= Vapour density =

Density of a vapor in relation to that of hydrogen

Vapour density is the density of a vapour in relation to that of hydrogen. It may be defined as mass of a certain volume of a substance divided by mass of same volume of hydrogen.

vapour density = mass of n molecules of gas / mass of n molecules of hydrogen gas .
vapour density = molar mass of gas / molar mass of H_{2}
vapour density = molar mass of gas / 2.01568
vapour density = 1/2 × molar mass

(and thus: molar mass = ~2 × vapour density)
For example, vapour density of mixture of NO_{2} and N_{2}O_{4} is 38.3. Vapour density is a dimensionless quantity.

Vapour density = density of gas / density of hydrogen (H2)

==Alternative definition==

In many web sources, particularly in relation to safety considerations at commercial and industrial facilities in the U.S., vapour density is defined with respect to air, not hydrogen.
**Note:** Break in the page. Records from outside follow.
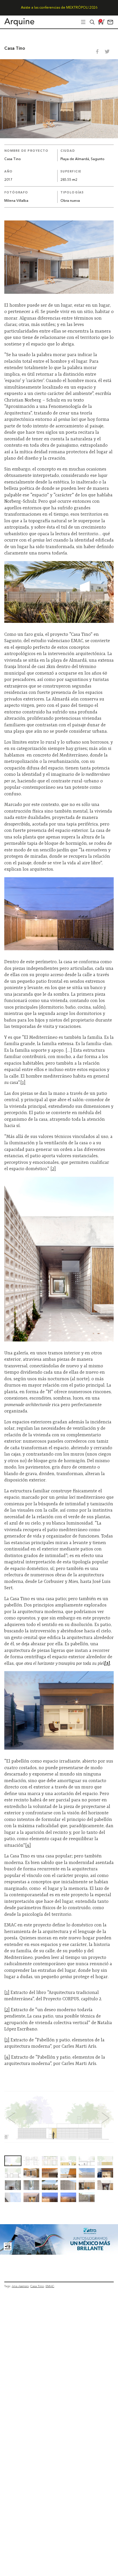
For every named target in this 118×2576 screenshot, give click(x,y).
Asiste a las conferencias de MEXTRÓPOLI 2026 (59, 7)
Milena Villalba (16, 201)
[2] (53, 1169)
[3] (6, 2040)
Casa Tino (37, 2286)
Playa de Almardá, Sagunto (82, 159)
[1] (22, 1082)
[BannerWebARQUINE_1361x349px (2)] (59, 2253)
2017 (8, 180)
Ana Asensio (20, 2286)
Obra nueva (70, 201)
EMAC (50, 2286)
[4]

Air is given a vapour density of one. For this use, air has a molecular weight of 28.97 atomic mass units, and all other gas and vapour molecular weights are divided by this number to derive their vapour density. For example, acetone has a vapour density of 2 in relation to air. That means acetone vapour is twice as heavy as air. This can be seen by dividing the molecular weight of Acetone, 58.1 by that of air, 28.97, which equals 2.

With this definition, the vapour density would indicate whether a gas is denser (greater than one) or less dense (less than one) than air. The density has implications for container storage and personnel safety—if a container can release a dense gas, its vapour could sink and, if flammable, collect until it is at a concentration sufficient for ignition. Even if not flammable, it could collect in the lower floor or level of a confined space and displace air, possibly presenting an asphyxiation hazard to individuals entering the lower part of that space.